EXERCISE GOAL ->
Lines from the top of the entries through the line that has "Inspire Healthcare (1643, 598)" must be duplicated exactly, and no others.
::: MATERIAL SHOWN
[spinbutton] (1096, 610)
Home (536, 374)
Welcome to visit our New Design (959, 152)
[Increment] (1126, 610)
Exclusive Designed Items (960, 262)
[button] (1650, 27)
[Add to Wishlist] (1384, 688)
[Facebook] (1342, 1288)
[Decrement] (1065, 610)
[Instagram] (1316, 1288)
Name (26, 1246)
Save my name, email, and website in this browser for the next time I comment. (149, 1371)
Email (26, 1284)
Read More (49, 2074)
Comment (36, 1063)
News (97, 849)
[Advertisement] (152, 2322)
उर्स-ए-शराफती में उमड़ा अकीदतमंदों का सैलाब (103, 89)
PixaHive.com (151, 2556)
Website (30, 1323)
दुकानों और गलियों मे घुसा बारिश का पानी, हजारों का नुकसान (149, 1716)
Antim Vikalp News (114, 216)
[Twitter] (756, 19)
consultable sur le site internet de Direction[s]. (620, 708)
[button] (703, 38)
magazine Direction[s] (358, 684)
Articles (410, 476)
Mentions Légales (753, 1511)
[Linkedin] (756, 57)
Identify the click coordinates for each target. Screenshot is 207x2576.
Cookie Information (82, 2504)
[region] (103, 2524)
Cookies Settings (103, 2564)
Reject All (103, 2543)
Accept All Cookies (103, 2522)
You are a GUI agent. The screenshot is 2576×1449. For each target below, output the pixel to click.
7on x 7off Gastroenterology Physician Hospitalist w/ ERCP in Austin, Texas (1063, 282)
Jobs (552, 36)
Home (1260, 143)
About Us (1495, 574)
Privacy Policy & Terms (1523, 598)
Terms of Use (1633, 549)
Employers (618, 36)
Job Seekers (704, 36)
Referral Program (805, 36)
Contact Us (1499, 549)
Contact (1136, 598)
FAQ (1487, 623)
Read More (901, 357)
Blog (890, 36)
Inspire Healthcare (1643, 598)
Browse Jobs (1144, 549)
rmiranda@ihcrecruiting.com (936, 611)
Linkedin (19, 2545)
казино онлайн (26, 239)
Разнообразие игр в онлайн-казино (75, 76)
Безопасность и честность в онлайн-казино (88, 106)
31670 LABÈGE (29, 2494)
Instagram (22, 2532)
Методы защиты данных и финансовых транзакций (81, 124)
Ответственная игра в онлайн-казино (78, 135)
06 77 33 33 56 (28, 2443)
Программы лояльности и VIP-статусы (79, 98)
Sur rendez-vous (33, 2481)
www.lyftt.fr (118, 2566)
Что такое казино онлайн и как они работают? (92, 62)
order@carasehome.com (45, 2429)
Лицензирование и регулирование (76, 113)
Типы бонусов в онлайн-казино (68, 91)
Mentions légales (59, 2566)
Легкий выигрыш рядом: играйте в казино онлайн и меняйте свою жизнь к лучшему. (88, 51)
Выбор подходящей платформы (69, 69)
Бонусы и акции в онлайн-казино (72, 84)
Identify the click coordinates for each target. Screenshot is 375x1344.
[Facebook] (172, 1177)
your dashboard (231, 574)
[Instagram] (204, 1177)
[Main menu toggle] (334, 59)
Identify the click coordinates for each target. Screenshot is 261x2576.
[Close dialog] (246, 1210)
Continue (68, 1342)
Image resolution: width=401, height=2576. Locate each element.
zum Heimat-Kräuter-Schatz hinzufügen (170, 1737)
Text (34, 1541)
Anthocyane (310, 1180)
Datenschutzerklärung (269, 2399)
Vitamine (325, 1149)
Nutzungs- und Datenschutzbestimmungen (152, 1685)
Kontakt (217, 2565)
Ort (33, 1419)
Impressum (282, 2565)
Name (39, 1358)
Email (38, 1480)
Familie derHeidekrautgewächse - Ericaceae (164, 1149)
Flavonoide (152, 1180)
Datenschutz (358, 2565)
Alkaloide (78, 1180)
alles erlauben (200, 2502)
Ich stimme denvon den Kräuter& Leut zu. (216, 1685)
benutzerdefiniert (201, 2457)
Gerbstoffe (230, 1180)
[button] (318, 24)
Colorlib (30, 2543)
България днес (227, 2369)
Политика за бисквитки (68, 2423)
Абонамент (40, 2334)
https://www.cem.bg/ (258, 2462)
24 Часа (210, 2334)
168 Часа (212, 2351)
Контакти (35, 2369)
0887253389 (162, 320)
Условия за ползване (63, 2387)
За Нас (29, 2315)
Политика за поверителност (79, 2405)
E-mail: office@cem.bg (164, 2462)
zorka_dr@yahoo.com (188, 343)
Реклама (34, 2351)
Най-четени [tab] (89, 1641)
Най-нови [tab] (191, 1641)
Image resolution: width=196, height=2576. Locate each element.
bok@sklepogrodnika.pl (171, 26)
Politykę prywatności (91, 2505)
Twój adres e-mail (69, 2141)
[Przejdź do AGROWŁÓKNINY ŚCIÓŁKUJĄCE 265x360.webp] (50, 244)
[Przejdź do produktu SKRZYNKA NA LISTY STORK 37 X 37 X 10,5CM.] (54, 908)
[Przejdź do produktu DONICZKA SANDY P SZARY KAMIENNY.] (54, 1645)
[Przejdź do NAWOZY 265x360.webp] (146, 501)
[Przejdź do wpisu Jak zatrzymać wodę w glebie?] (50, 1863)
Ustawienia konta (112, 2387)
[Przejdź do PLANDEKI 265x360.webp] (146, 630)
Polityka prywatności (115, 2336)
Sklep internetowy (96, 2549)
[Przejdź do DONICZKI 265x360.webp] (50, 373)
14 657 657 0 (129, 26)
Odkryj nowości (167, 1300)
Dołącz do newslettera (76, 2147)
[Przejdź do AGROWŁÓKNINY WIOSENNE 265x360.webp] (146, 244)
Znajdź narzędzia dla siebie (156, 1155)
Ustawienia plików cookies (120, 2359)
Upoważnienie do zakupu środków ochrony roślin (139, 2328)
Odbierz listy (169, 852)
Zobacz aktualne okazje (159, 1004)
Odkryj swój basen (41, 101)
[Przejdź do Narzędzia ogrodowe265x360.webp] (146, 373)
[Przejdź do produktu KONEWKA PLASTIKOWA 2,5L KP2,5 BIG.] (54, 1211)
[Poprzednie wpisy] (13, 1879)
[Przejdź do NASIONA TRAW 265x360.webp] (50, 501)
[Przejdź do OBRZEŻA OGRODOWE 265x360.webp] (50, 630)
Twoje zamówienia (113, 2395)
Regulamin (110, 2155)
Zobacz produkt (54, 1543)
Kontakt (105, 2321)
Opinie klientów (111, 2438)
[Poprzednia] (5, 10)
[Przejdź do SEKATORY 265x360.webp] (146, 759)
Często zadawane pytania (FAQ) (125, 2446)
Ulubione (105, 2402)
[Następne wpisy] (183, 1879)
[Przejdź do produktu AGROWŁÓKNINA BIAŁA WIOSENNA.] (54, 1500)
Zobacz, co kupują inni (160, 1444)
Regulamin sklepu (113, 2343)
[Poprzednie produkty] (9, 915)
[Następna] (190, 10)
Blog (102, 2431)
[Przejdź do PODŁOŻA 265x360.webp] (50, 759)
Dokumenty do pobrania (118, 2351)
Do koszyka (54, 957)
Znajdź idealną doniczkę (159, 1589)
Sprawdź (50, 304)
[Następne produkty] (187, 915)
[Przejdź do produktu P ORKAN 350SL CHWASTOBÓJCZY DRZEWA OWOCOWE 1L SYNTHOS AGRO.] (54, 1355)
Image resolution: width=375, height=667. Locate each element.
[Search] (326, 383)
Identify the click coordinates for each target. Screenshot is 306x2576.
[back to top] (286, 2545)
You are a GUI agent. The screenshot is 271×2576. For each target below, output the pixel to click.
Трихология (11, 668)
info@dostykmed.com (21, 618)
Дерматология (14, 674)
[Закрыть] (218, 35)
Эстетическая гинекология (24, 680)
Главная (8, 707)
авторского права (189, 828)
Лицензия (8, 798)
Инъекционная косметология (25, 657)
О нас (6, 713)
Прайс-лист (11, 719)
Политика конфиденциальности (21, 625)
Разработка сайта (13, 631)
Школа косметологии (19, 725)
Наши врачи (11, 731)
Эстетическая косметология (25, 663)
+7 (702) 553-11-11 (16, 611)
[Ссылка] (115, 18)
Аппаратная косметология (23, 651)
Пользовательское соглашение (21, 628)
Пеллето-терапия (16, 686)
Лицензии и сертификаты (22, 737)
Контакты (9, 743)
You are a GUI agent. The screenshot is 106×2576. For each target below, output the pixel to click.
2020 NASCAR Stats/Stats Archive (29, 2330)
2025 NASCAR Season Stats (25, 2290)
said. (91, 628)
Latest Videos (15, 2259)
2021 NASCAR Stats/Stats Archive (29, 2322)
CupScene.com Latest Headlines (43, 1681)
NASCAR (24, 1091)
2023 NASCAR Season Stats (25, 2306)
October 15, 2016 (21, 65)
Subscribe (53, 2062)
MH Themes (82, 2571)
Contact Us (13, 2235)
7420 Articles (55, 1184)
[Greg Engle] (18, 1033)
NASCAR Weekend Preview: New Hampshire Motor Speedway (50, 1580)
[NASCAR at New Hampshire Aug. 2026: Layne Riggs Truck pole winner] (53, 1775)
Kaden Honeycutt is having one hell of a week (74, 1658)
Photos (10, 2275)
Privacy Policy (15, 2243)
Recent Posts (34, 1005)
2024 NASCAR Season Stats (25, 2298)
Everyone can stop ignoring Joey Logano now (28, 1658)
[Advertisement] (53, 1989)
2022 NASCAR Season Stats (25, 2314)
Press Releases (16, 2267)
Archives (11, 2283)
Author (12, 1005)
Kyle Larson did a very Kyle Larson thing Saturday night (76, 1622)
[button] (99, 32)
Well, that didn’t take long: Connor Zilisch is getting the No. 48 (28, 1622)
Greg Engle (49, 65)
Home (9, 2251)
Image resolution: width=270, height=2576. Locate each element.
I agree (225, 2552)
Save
::::::
YOUR RESPONSE ->
[spinbutton] (1096, 610)
Home (536, 374)
Welcome to visit our New Design (959, 152)
[Increment] (1126, 610)
Exclusive Designed Items (960, 262)
[button] (1650, 27)
[Add to Wishlist] (1384, 688)
[Facebook] (1342, 1288)
[Decrement] (1065, 610)
[Instagram] (1316, 1288)
Name (26, 1246)
Save my name, email, and website in this browser for the next time I comment. (149, 1371)
Email (26, 1284)
Read More (49, 2074)
Comment (36, 1063)
News (97, 849)
[Advertisement] (152, 2322)
उर्स-ए-शराफती में उमड़ा अकीदतमंदों का सैलाब (103, 89)
PixaHive.com (151, 2556)
Website (30, 1323)
दुकानों और गलियों मे घुसा बारिश का पानी, हजारों का नुकसान (149, 1716)
Antim Vikalp News (114, 216)
[Twitter] (756, 19)
consultable sur le site internet de Direction[s]. (620, 708)
[button] (703, 38)
magazine Direction[s] (358, 684)
Articles (410, 476)
Mentions Légales (753, 1511)
[Linkedin] (756, 57)
Identify the click coordinates for each target. Screenshot is 207x2576.
Cookie Information (82, 2504)
[region] (103, 2524)
Cookies Settings (103, 2564)
Reject All (103, 2543)
Accept All Cookies (103, 2522)
You are a GUI agent. The screenshot is 2576×1449. For each target below, output the pixel to click.
7on x 7off Gastroenterology Physician Hospitalist w/ ERCP in Austin, Texas (1063, 282)
Jobs (552, 36)
Home (1260, 143)
About Us (1495, 574)
Privacy Policy & Terms (1523, 598)
Terms of Use (1633, 549)
Employers (618, 36)
Job Seekers (704, 36)
Referral Program (805, 36)
Contact Us (1499, 549)
Contact (1136, 598)
FAQ (1487, 623)
Read More (901, 357)
Blog (890, 36)
Inspire Healthcare (1643, 598)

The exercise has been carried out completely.